In this notebook, we’ll get some practice making plots with ggplot using the Palmer Penguins dataset.
Load packages and set conflicted preferences:
library(dplyr)
library(ggplot2)
## Load the conflicted package
library(conflicted)
conflict_prefer("filter", "dplyr", quiet = TRUE)
conflict_prefer("count", "dplyr", quiet = TRUE)
conflict_prefer("select", "dplyr", quiet = TRUE)
conflict_prefer("arrange", "dplyr", quiet = TRUE)
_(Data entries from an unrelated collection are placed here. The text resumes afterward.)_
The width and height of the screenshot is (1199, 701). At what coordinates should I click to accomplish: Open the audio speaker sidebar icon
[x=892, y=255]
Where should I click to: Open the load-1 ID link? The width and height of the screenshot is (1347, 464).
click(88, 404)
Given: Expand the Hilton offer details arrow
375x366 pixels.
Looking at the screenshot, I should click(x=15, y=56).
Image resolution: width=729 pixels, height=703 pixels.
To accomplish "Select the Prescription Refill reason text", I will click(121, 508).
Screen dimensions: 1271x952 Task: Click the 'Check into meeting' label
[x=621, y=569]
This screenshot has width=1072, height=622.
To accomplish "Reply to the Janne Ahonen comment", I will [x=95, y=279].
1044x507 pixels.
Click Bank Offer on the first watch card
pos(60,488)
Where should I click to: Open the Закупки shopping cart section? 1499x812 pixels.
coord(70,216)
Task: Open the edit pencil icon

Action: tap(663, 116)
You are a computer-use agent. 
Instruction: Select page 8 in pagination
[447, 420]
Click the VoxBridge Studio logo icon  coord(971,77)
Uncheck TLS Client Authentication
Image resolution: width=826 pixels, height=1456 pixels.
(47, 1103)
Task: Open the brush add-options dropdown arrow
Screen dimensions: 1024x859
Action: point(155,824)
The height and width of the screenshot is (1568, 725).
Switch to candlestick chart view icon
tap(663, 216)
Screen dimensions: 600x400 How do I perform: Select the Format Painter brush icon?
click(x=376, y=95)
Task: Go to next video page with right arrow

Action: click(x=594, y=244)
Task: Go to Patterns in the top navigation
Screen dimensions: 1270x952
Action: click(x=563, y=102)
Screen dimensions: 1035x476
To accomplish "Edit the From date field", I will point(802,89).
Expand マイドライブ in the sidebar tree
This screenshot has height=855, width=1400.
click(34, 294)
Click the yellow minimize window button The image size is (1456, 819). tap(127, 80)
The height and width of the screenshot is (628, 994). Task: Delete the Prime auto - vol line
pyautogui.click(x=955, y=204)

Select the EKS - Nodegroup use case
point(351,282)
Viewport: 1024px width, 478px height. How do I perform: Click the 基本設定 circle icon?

Next, we load the Palmer Penguins data frame:
library(palmerpenguins)
glimpse(penguins)
Rows: 344
Columns: 8
$ species <fct> Adelie, Adelie, Adelie, Adelie, Adelie, Adelie, Adelie, Adelie, Adelie, Adelie, Adelie, Adelie, Adelie, Ad~
$ island <fct> Torgersen, Torgersen, Torgersen, Torgersen, Torgersen, Torgersen, Torgersen, Torgersen, Torgersen, Torgers~
$ bill_length_mm <dbl> 39.1, 39.5, 40.3, NA, 36.7, 39.3, 38.9, 39.2, 34.1, 42.0, 37.8, 37.8, 41.1, 38.6, 34.6, 36.6, 38.7, 42.5, ~
$ bill_depth_mm <dbl> 18.7, 17.4, 18.0, NA, 19.3, 20.6, 17.8, 19.6, 18.1, 20.2, 17.1, 17.3, 17.6, 21.2, 21.1, 17.8, 19.0, 20.7, ~
$ flipper_length_mm <int> 181, 186, 195, NA, 193, 190, 181, 195, 193, 190, 186, 180, 182, 191, 198, 185, 195, 197, 184, 194, 174, 18~
$ body_mass_g <int> 3750, 3800, 3250, NA, 3450, 3650, 3625, 4675, 3475, 4250, 3300, 3700, 3200, 3800, 4400, 3700, 3450, 4500, ~
$ sex <fct> male, female, female, NA, female, male, female, male, NA, NA, NA, NA, female, male, male, female, female, ~
$ year <int> 2007, 2007, 2007, 2007, 2007, 2007, 2007, 2007, 2007, 2007, 2007, 2007, 2007, 2007, 2007, 2007, 2007, 2007~
Our first ggplot will be a simple scatterplot of bill length and flipper length:
ggplot(data = penguins,
mapping = aes(x = flipper_length_mm, y = bill_length_mm)) +
geom_point()
Next, change the color of the dots by manually specifying a color value in the geom function:
ggplot(data = penguins,
mapping = aes(x = flipper_length_mm, y = bill_length_mm)) +
geom_point(color = "blue")
Next, we color them by species:
ggplot(data = penguins,
mapping = aes(x = flipper_length_mm, y = bill_length_mm, color = species)) +
geom_point()
Don’t like the default colors (which are not color-blind friendly)?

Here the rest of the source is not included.